WPFM
- Panama City, Florida; United States;
- Frequency: 107.9 MHz
- Branding: K-LOVE

Programming
- Format: Contemporary Christian

Ownership
- Owner: Educational Media Foundation

History
- First air date: September 4, 1964
- Former call signs: WDJJ (1964); WMAI-FM (1965–1973); WPFM (1973–1997); WDRK (1997–1998); WLHR (1998–2004); WPFM-FM (2004–2014);

Technical information
- Licensing authority: FCC
- Facility ID: 42372
- Class: C1
- ERP: 54,000 watts
- HAAT: 386 meters (1,266 ft)
- Transmitter coordinates: 30°25′59″N 85°24′51″W﻿ / ﻿30.43306°N 85.41417°W

Links
- Public license information: Public file; LMS;
- Website: http://www.klove.com

= WPFM =

WPFM, branded as "K-Love", is a commercial radio station located in Panama City, Florida, licensed to broadcast on 107.9 FM. WPFM is owned and operated by Educational Media Foundation and formerly aired a Rhythmic Top 40 music format branded as "Hot 107.9".

== History ==
The station signed on September 4, 1964 as WMAI-FM; the station had initially been issued the call sign WDJJ, but changed to WMAI-FM upon launch.
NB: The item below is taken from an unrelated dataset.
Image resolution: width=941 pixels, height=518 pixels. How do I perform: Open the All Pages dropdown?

At the time, it was affiliated with WBVI-TV, the predecessor of WMBB. It became WPFM on May 15, 1973, playing a beautiful music format until 1978. In 1978, the format was changed to a mix of Top 40 and Adult Contemporary. It was in this era of WPFM that they developed an equal following from both locals and tourists, and were known sponsors of big-name Spring Break events in the area. It would later be the city's dominant CHR station. In 1992, after some months off the air due to legal issues, WPFM became exclusively Top 40, and rebranded to "Power 108". In September 1993, they began calling themselves "Kiss FM", which only lasted over a month. From then until 1995, they played alternative rock under the name "107.9 The Zone". In 1995, they went back to Top 40 under the name "Mix 108".
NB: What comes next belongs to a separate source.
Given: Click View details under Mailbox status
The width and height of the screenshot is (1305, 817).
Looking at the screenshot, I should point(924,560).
WPFM and WDRK swapped formats on November 21, 1997. As a result, WPFM took WDRK's calls and active rock format, while the original WDRK changed their own to WMXP and adopted the "Mix" name, "Mix 103". The new "Rock 108" was ill-fated, and the calls were changed again on October 5, 1998, to WLHR. From this came the widely successful Top 40 station "Hot 107.9". WLHR was changed to WPFM-FM on March 10, 2004, before returning to the WPFM call sign (without the "-FM" suffix) on October 14, 2014.

On September 21, 2018, Powell Broadcasting announced that it had sold WPFM to the Educational Media Foundation, but planned to keep "Hot 107.9" up until the end of the year.
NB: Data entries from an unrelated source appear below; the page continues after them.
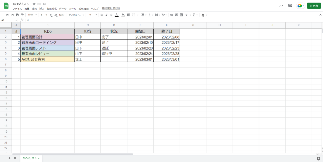Open the font size 10 dropdown
The image size is (323, 162).
click(x=92, y=15)
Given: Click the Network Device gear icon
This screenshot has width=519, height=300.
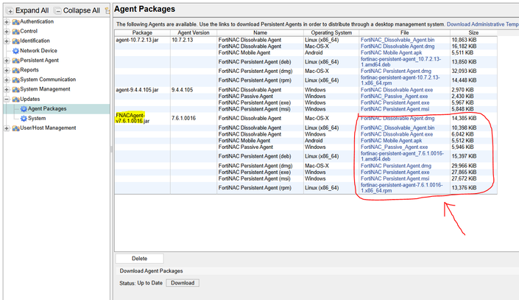Looking at the screenshot, I should (15, 51).
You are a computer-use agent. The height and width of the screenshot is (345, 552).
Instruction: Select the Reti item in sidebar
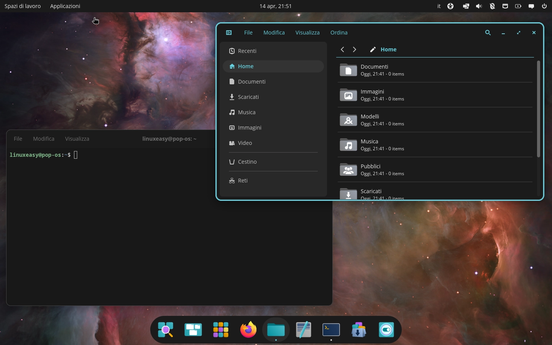(242, 181)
On October 14, 2018, four days after Hurricane Michael destroyed the facilities that housed WPFM, Powell Broadcasting announced that it had ceased the operations of all of its Panama City radio stations, citing "catastrophic" damage. This expedited EMF's decision to get K-Love on the air by just under a month.

On December 4, 2018, WPFM signed on once again, this time under Educational Media Foundation's K-Love moniker, airing a contemporary Christian music format.